Kennan Cable No. 27: Political Rivalry and Garbage Politics in Ukraine
For more than a year, Lviv, the biggest city in Western Ukraine (Population: 800,000), experienced a massive problem with garbage removal. In late May 2016, the city’s only landfill caught fire and four firefighters perished fighting the blaze. As terrible as the fire was, another unpleasant consequence soon arose: the city found itself unable to dispose of its garbage, and piles of uncollected trash soon grew on the streets of Lviv. It quickly emerged that Lviv’s trash problem wasn’t an issue of municipal collection—it was a pawn in the political battle between Lviv’s mayor and Ukraine’s president.
Lviv’s mayor, Andrii Sadovyi, is a local politician with a national stature. Elected as mayor of Lviv in 2006, Sadovyi helped usher in a new era for the city. Lviv emerged as a center of domestic and international tourism. Several international guides rank Lviv a “must see.”[i] The city’s economic development has kept pace, attracting new residents and businesses from across Ukraine. Mayor Sadovyi played a key role in promoting his city, and his popularity rose along with his city’s fortunes. In 2012, Sadovyi joined with a group of other prominent citizens to establish the political party Samopomich (Self-help). Samopomich gathered 11.8 percent of the vote in the 2014 Verkhovna Rada parliamentary election, making it one of six parties represented in the Ukrainian parliament. It later won seats in a wide range of regional parliaments after local elections in 2015. Sadovyi’s popularity as Lviv’s mayor proved a key factor in attracting voters to support Samopomich, particularly in the regional elections.
As the party’s founder, Sadovyi could have easily accepted a prominent position at the top of the Samopomich national party list and joined the Ukrainian parliament. He decided to remain mayor of Lviv instead. That was a reasonable step: in Ukraine’s turbulent political conditions, it was easy to lose popularity as a member of parliament.

§ RECORDED DATA:
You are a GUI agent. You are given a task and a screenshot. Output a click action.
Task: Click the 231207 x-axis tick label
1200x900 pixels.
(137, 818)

§ WRITTEN REQUEST 1: According to the Lviv garbage article, what share of the vote did Samopomich receive in the 2014 Verkhovna Rada parliamentary election?
§ WRITTEN REQUEST 2: Retype the portion of the Lviv garbage article starting with "Kennan Cable No." and going on through "and Ukraine’s president.".
§ WRITTEN REQUEST 3: Extend the Lviv garbage article onward from its final sentence.
The listing was drawn from a source unrelated to the Lviv garbage article.

§ OUTPUT 1: 11.8 percent

§ OUTPUT 2:
Kennan Cable No. 27: Political Rivalry and Garbage Politics in Ukraine
For more than a year, Lviv, the biggest city in Western Ukraine (Population: 800,000), experienced a massive problem with garbage removal. In late May 2016, the city’s only landfill caught fire and four firefighters perished fighting the blaze. As terrible as the fire was, another unpleasant consequence soon arose: the city found itself unable to dispose of its garbage, and piles of uncollected trash soon grew on the streets of Lviv. It quickly emerged that Lviv’s trash problem wasn’t an issue of municipal collection—it was a pawn in the political battle between Lviv’s mayor and Ukraine’s president.

§ OUTPUT 3:
Sadovyi’s success as mayor and his growing national political profile did not come easy. For most of his tenure, Sadovyi did not enjoy support from Lviv’s city council. After the 2010 elections, the All-Ukrainian Union “Svoboda” (Freedom) won the majority of seats on the Lviv city council, and consistently opposed Sadovyi. Svoboda’s representatives on the council tried to block Sadovyi at every turn and frequently accused him of corruption (but never provided evidence). Despite the opposition and accusations, Sadovyi consistently proved an effective mayor and maintained his popularity, winning re-election twice. Svoboda eventually lost popularity nationally, which swung votes to Sadovyi’s Samopomich party in the
2014 parliamentary elections. Sadovyi’s success as mayor while beating back accusations of corruption established him as a formidable political figure nationally. Following the revolution of dignity, both before and after the presidential elections in 2014, people in Ukraine considered Sadovyi to be a strong future presidential contender, though he usually avoids answering questions regarding his potential candidacy.
Ukraine’s current president, Petro Poroshenko, won office in 2014, and his political party, Poroshenko bloc “Solidarnist’” (Solidarity), leads a coalition government. Poroshenko plans to either run for re-election in 2019 or campaign in support of a hand-picked successor. Sadovyi’s national popularity started to emerge as a political threat to Poroshenko.
At the same time, Sadovyi’s Samopomich actions in the parliament emerged as another kind of headache for Poroshenko, who by nature prefers to control government operations as much as possible. In 2015, Poroshenko demanded that the parliament introduce amendments on regional decentralization to the constitution as part of the Minsk negotiations over Russia’s support for the separatists in Ukraine’s Donbas. Samopomich strongly opposed such changes, viewing them as a legitimization of Russian aggression as well as a dangerous expansion of the president’s power in the regions.
In an interview, Sadovyi stated that parliamentary deputies from the Samopomich party were under pressure and were offered bribes to split from the party over the issue. Tensions around the Donbas issue helped turn Samopomich into an opposition party against President Poroshenko, his party, and his allies.
By the beginning of 2017, Samopomich was supporting the blockade of transportation links with the separatist Donbas territories. Those who organized the blockade argued that they wanted to stop the smuggling of a wide range of goods in both directions. The utility of the blockade is less than clear: among other things, the blockade actually disrupted supplies of anthracite coal to Ukrainian power stations and contributed to the government’s decision to declare a state of emergency over the energy situation. The person who incurred perhaps the greatest losses from the blockade was Rinat Akhmetov – a Ukrainian oligarch who previously was a close friend and political supporter of the deposed president Yanukovych, but is now said to also be quite close to president Poroshenko. Officials tried but failed to stop the paramilitary blockade. Later, in March 2017 President Poroshenko, introduced a gambit – he declared an official prohibition of trade with the separatist areas of Donbas. In doing so, he satisfied blockade supporters (if at the expense of his own interests), and, perhaps more to the point, stole the thunder of those who actually initiated the blockade, including the Samopomich party.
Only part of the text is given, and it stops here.